In Apapa, there seems to be a jinxed situation that ensures the port city will never have respite from congestion and gridlock caused by inefficiency in port operations and large scale corruption which belies efforts by security agencies and other interest groups to control traffic in the area.
In the last couple of weeks, the Apapa bridges which had become parking lots for trucks heading to the Apapa ports has been largely free as only a few trucks packed in single lane can be found on the bridges. Yet, Apapa is not breathing well. Businesses and residents still have tales of woe to tell.

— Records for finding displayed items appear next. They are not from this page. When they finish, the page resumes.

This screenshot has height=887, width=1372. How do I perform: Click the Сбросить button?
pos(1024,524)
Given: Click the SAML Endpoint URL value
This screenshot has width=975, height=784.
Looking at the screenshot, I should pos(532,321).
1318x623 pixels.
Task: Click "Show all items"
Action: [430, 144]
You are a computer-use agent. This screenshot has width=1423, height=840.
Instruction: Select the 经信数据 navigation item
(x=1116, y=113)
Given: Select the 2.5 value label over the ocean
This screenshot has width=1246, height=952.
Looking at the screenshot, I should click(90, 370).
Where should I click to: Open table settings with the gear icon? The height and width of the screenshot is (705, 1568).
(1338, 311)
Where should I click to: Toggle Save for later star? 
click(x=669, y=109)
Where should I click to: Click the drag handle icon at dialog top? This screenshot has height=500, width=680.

This is because Apapa-Oshodi Expressway, which is the second major route to the ports and to the port city proper, has become a nightmare as the access road to the Tin Can port has become not only difficult to pass through, but also too costly to use.
The situation at the Tin Can first and second gates are such that it’s affecting port operation significantly with over 40 ships stranded at sea, unable to berth. The congestion has also caused truckers to raise haulage cost by 50 percent within one week.
An unconfirmed report has it that haulage cost , specifically, from Tin Can to any other part of Lagos has risen by more than 1,000 per cent to about N1.2 million, up from about N100,000.
Besides the increase in haulage cost, extortion has assumed an embarrassing proportion. BusinessDay learnt that the presidential task team which had Vice President Yemi Osinbajo as chairman and Kayode Opeifa as executive vice chairman has been disbanded, but the team is quite visible at the troubled Tin Can gates.
This is despite calls by the House of Representatives and other maritime stakeholders on the federal government to disband the team, saying that it has outlived its usefulness and is allegedly participating in extortion and contributing to the congestion at the ports.
Emma Ameke, a clearing agent, told our reporter that there were more than four roadblocks between Tin Can Island Port First and Second Gates set up by the police, NPA security officials and members of the task team where each truck is expected to bribe them before gaining access into the port.
Ameke alleged that this illegal road blocks cost clearing agents about N300 million weekly, explaining that, to enter the port, truck drivers part with as high as N280,000 for security operatives on the road.
When the heat was on the Apapa Bridge, an agent, who spoke in an interview with BusinessDay, but did not want to be named, described the brazen extortion that was going on in and around the port city as “an organized racket.”
“There is what they call Fast-track. The situation now is such that if you want to take back your empty container to the ports and you want to queue on the road, it can take you two to three months. But if you want the Fast-track system, you will spend between N250,000 and N350,000 to get your way through for 20-foot and 40-foot containers respectively. If you are lucky, they can give you a discount of N50,000 in which case 20-foot will go for N200,000 and the 40-foot for N300,000,” the agent said.
Ameke noted that the extortions at Tin Can gates and the bridges were just two different sides of the same coin. “It is the same cartel that is now operating at the Tin Can port axis, making life difficult for port users and smiling to their banks in the process,” he lamented.
Though Opeifa insists the present situation at the Tin Can port is as a result of the inefficiency of of the port terminals which, he said, needed to be addressed, the Managing Director of Port & Cargo Handling Services, John Jenkins, was reported to have expressed frustration over the near-total collapse of cargo delivery along the Mile 2/Tin Can Island port access road.
Jenkins contended that “transfer of containers by road is almost not in existence because the road is blocked and you can’t get containers out. The problem is the road. If the problem of the road is solved, the problem inside the port will be solved.”
It must be pointed out, however, that the Apapa Oshodi Expressway, from Cele Bus Stop through Mile 2 Bridge is relatively free of the usual heavy truck build up, giving motorists welcoming experience. The occasional bottleneck on the expressway is said to be a direct by-product of the backlash of blocked Tin Can port access road.